● Your assignment
Each line of the data below between the one containing "Task: Select the five-point star shape" and the one containing "At what coordinates", both included, is to be repeated exactly. Please omit pictures.

● Material shown
***

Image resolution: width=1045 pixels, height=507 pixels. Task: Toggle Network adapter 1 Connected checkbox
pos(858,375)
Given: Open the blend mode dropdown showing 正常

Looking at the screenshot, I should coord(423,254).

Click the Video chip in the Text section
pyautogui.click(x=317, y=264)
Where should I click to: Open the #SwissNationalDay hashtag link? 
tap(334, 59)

***

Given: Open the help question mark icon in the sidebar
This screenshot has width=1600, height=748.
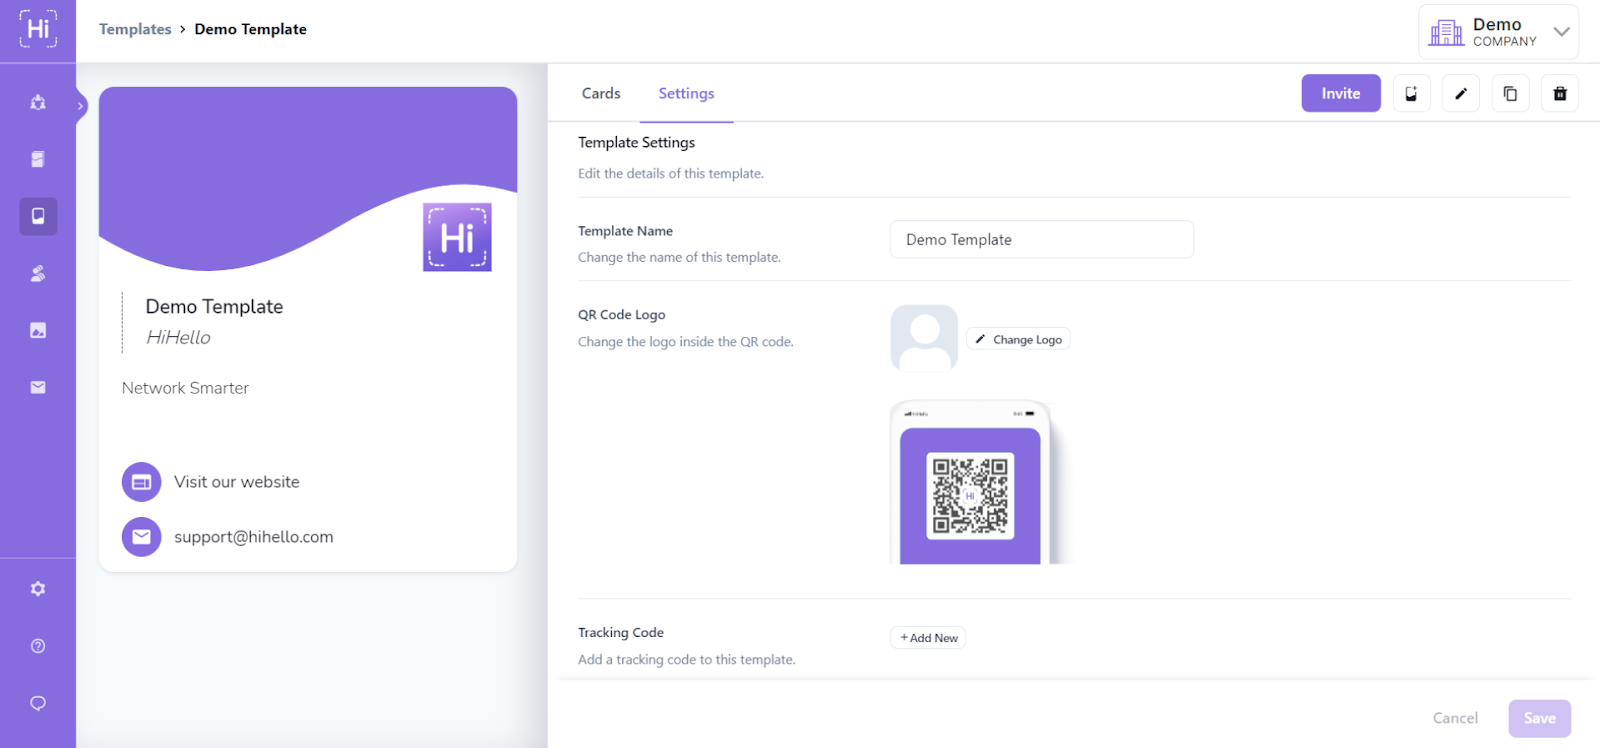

***

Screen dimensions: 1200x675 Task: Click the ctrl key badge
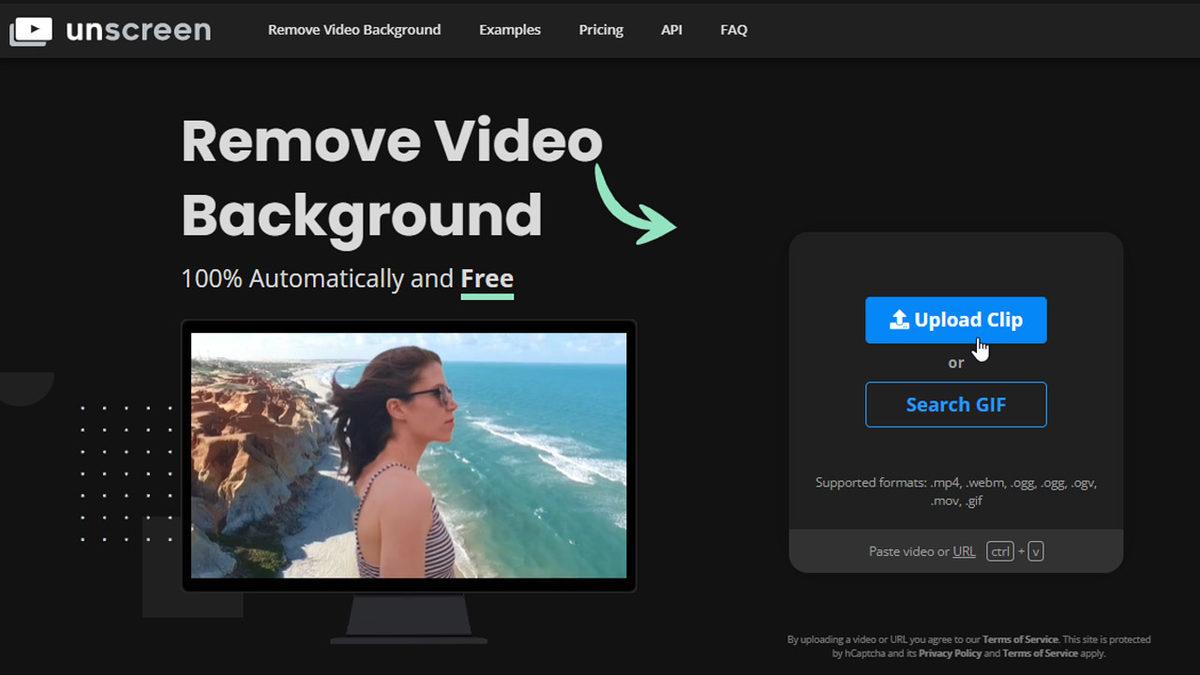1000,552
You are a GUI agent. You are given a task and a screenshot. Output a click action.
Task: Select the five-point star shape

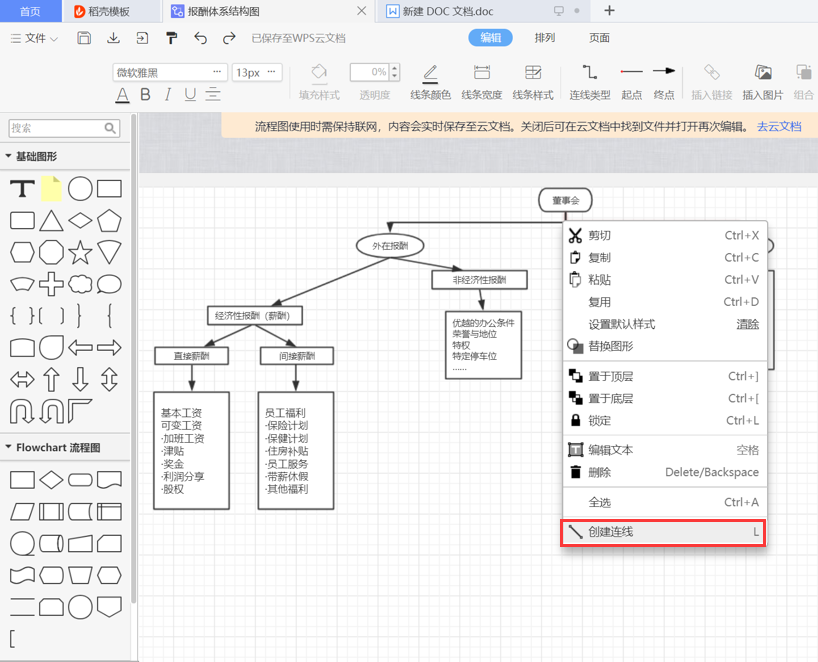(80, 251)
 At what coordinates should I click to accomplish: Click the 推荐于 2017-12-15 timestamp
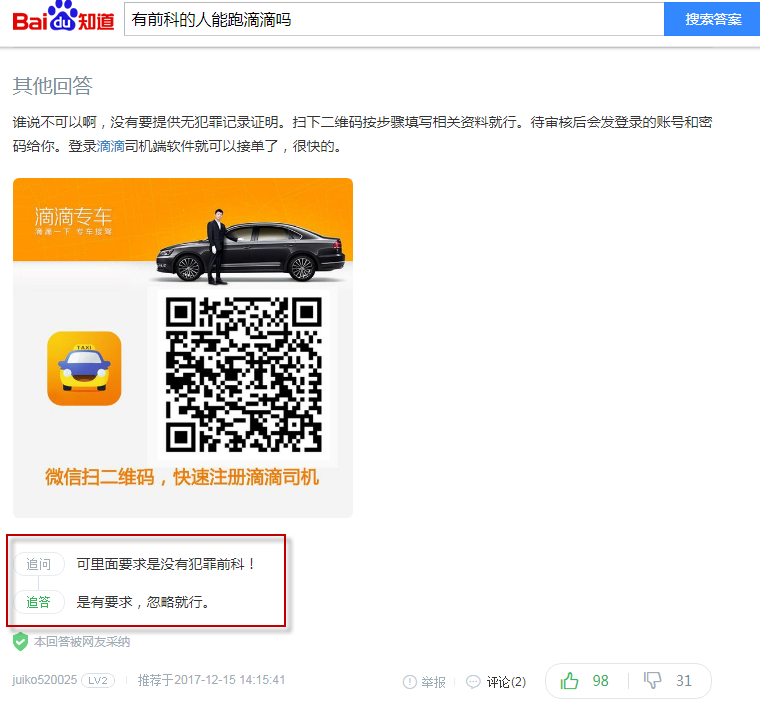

***

● Problem solution
Task: Select the five-point star shape

(80, 251)
 At what coordinates should I click to accomplish: Click the 推荐于 2017-12-15 timestamp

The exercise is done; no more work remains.